Iron within water is often visible, as are the problems it can cause over time. Reddish rusty spots, sludge within your toilet or reddish debris at the bottom of a glass of the well water is a clear sign of iron being present in the water. Also, if you run a faucet and the water coming out is any shade of red or brown then it can be a clear sign of iron being present.

There are lab tests available which allow you to send off a sample from your well and get it tested for the exact content of iron, and which type of iron is within. Finding local companies can be as simple as looking in directories for laboratories.

Removing Iron from Well Water

The exact type of treatment needed depends on the type of iron you have present, but even from a visual check you should have some idea of which type of iron is causing you issues. Other factors to be considered include the pH of your water and even the type of well system in place. Treatment could involve improving the well and the materials which the well is made of to ensure iron cannot enter the supply as easily.

Water softeners can be extremely effective for removing iron as well as other minerals within the well. There are specific softeners made for working with iron and manganese, though these are most effective if the pH of the water is below 7. 7 or above may require a specific iron filter. Ferrous iron can be treated by a softener, but ferric iron can slip through.

Removing Iron from Well Water

If you have over 7 pH then a specific iron filter, which has a different process to a softener, will be needed to get rid of the iron. These will usually involve Birm or Filox materials which can filter iron, but not other minerals such as calcium. A whole house iron filter can treat all of the water being used within the home at the point it enters.

If ferrous iron is present at over 10mg/L, an oxidation agent can be added to the water, which can be held in a retention or pressure tank while a pump triggers a chemical reaction, causing the iron to precipitate. An activated carbon filter can then be used for removing the iron, as it is effective once the iron has been precipitated after the chemical reaction.

You can also buy specific oxidation filters’ which will do this whole process in one go.

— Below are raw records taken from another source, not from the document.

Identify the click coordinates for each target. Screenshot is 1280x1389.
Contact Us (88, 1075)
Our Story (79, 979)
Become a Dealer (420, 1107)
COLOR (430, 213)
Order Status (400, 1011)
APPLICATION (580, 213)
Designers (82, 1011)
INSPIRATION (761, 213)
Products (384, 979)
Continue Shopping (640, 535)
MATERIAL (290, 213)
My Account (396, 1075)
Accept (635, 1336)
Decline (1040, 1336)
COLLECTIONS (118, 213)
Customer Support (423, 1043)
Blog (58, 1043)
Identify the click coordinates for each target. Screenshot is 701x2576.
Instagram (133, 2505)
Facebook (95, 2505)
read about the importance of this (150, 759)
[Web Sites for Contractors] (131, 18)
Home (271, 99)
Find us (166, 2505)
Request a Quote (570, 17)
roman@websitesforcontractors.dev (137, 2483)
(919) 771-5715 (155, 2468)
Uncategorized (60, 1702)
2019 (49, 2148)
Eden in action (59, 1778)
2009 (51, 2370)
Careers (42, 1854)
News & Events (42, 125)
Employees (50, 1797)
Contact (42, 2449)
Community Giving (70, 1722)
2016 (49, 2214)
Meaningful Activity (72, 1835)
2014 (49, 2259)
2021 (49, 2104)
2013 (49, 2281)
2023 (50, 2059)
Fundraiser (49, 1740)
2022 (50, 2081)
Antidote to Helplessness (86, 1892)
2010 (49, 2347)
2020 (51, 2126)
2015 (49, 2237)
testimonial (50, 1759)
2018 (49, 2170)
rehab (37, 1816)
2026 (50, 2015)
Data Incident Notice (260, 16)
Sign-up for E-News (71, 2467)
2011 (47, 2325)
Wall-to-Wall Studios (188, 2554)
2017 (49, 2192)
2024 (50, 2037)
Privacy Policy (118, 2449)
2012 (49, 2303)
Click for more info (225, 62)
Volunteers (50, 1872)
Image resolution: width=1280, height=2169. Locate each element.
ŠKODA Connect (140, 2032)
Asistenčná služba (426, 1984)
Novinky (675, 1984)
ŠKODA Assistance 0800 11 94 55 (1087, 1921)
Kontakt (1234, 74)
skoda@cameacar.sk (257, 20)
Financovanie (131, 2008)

Oxidation systems may involve chlorine, and this can be hazardous if not used correctly. Many people opt for plumber installation for these due to the fact they can be complex. This can add to the cost.

Reverse Osmosis can also be a treatment for iron within well water, as well as other minerals within. They aren’t specifically made for iron, but the process of RO filtration will work for iron, as well as trace levels of arsenic and other unwanted elements such as lead and fluoride. In the process they can also filter out positive elements such as calcium, which is one of the downsides of using a system such as this. Whole house RO filters can be used to treat all of the water entering your home from your well.